» What the task requires: From the first line to the last, reproduce the records below exactly, omitting any picture.

----------

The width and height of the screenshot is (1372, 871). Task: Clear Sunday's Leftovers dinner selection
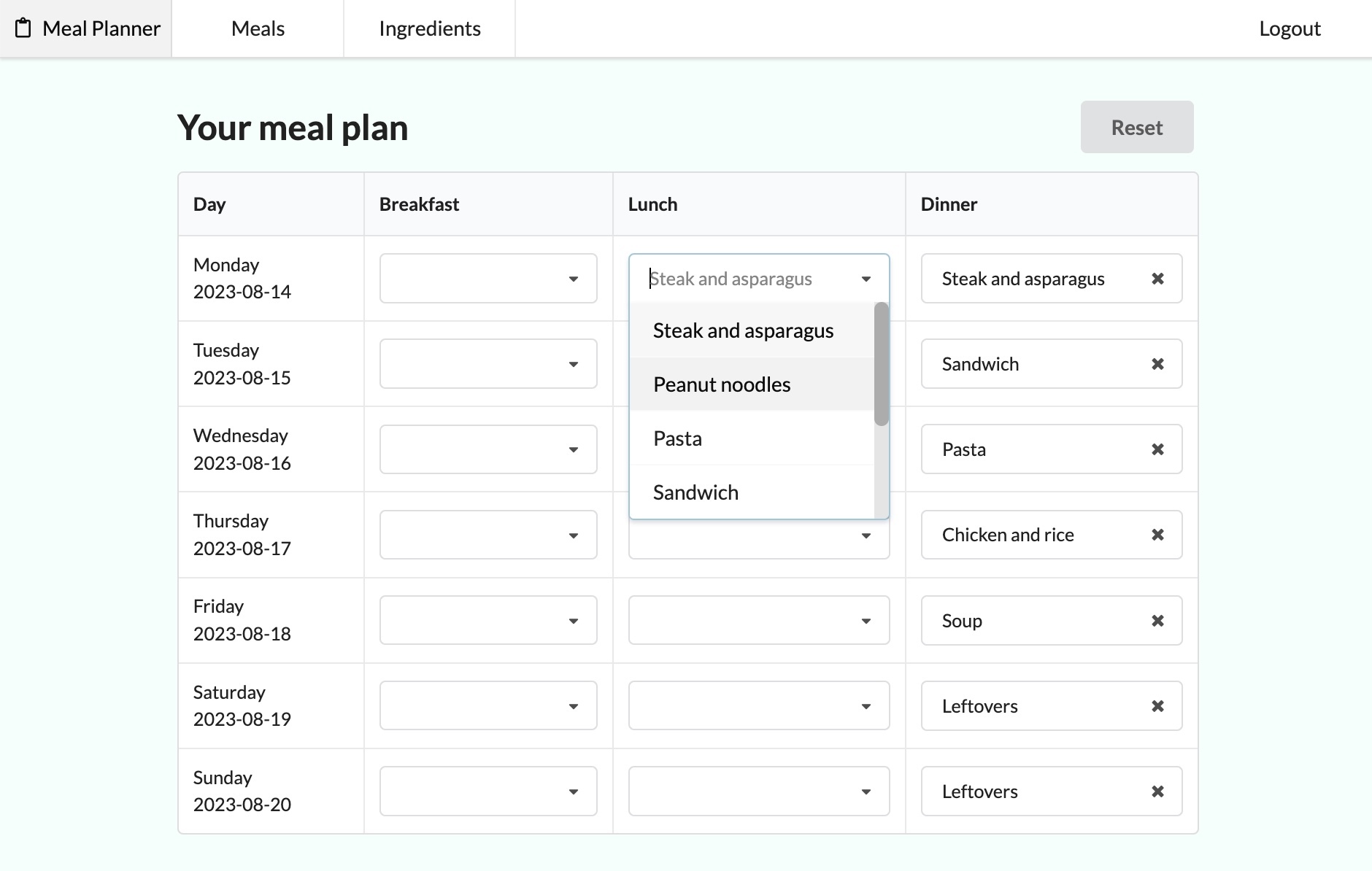click(1157, 791)
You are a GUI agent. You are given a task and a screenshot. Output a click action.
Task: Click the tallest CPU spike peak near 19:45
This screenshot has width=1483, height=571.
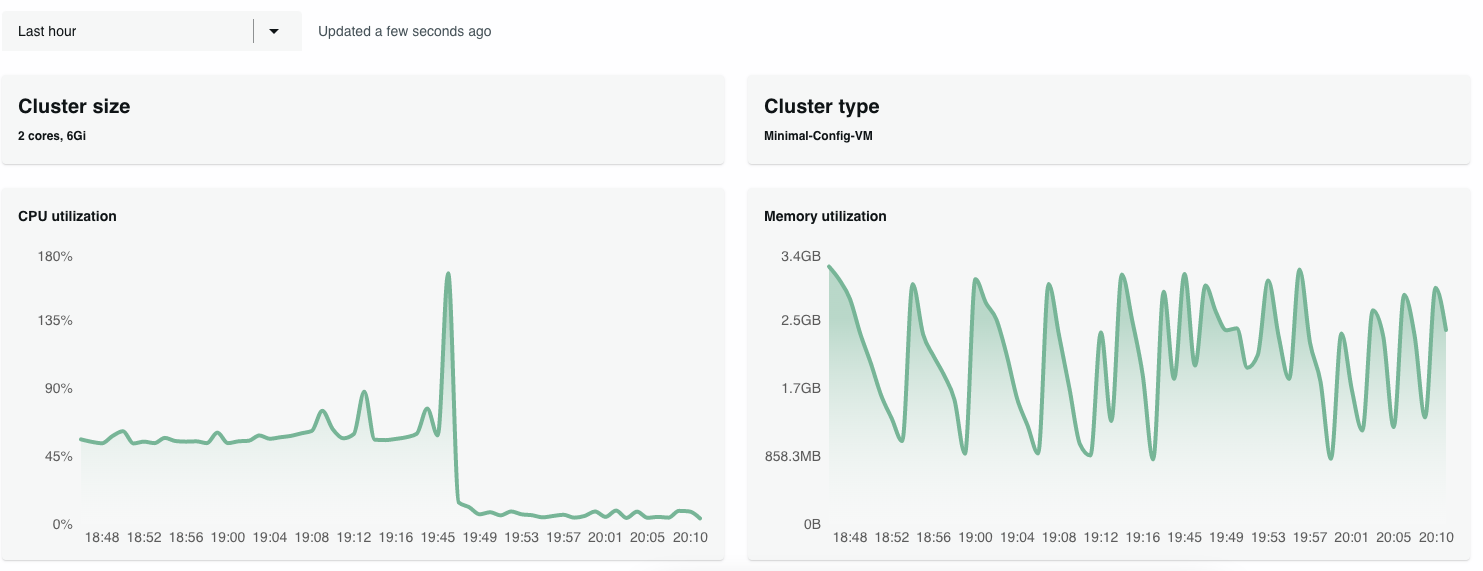pos(448,274)
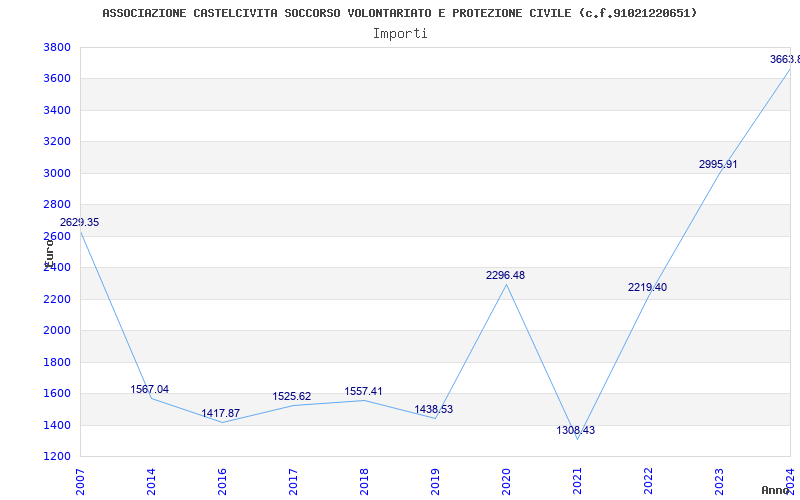Click the Importi chart subtitle
Viewport: 800px width, 500px height.
[x=400, y=33]
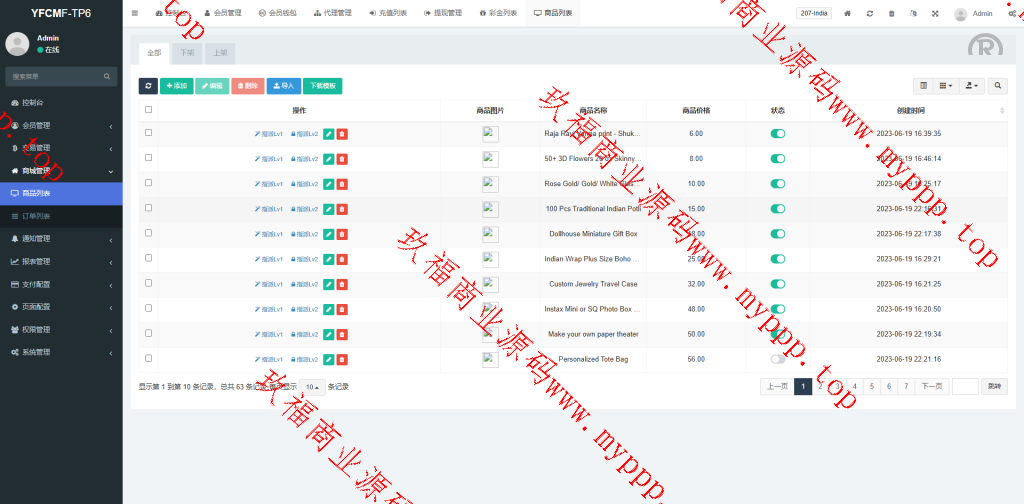
Task: Tick the checkbox for Custom Jewelry Travel Case
Action: click(x=149, y=283)
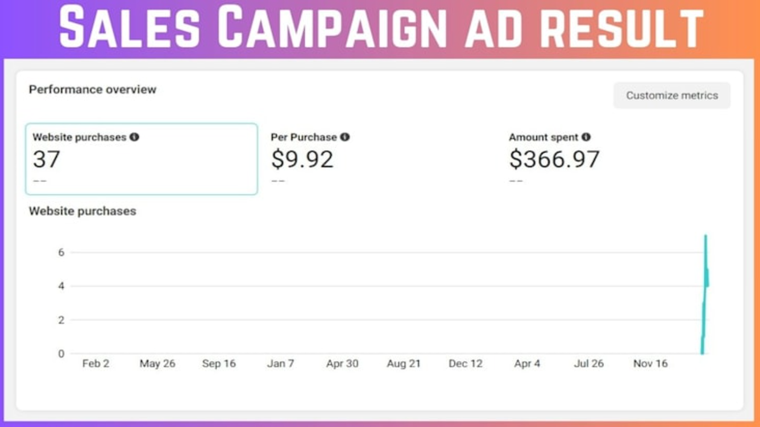Click the Sep 16 axis date label
The height and width of the screenshot is (427, 760).
click(219, 364)
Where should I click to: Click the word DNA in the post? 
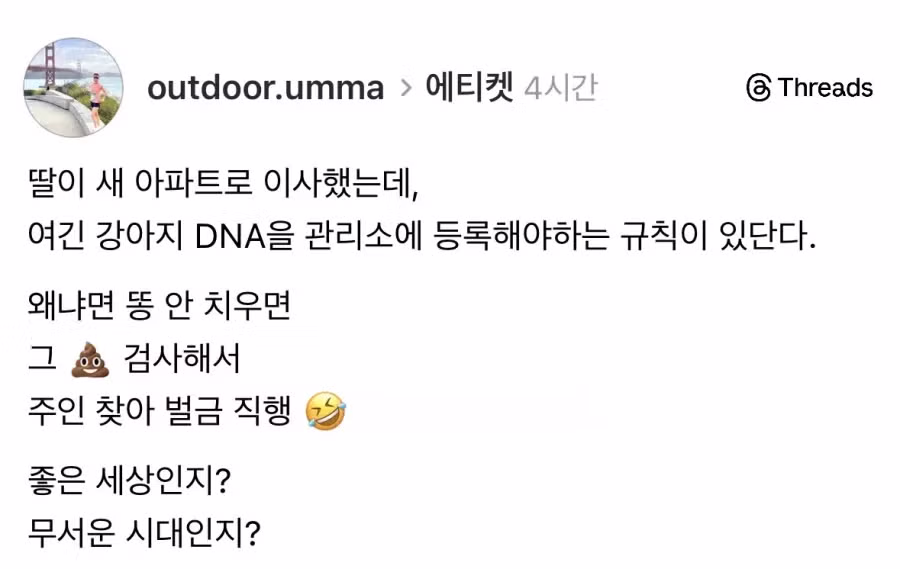click(x=235, y=239)
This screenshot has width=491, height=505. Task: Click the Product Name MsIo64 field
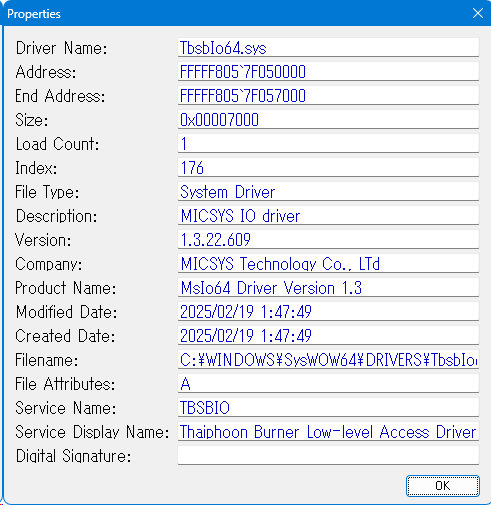tap(328, 287)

----------

» Exercise response:
The width and height of the screenshot is (1372, 871). Task: Clear Sunday's Leftovers dinner selection
click(1157, 791)
You are a GUI agent. You are given a task and a screenshot. Output a click action.
Task: Click the tallest CPU spike peak near 19:45
This screenshot has width=1483, height=571.
pos(448,274)
Click the Importi chart subtitle
Viewport: 800px width, 500px height.
[x=400, y=33]
Task: Tick the checkbox for Custom Jewelry Travel Case
Action: click(x=149, y=283)
Click the Sep 16 axis date label
The height and width of the screenshot is (427, 760).
click(219, 364)
Where should I click to: Click the word DNA in the post? 
click(x=235, y=239)
This screenshot has width=491, height=505. Task: Click the Product Name MsIo64 field
tap(328, 287)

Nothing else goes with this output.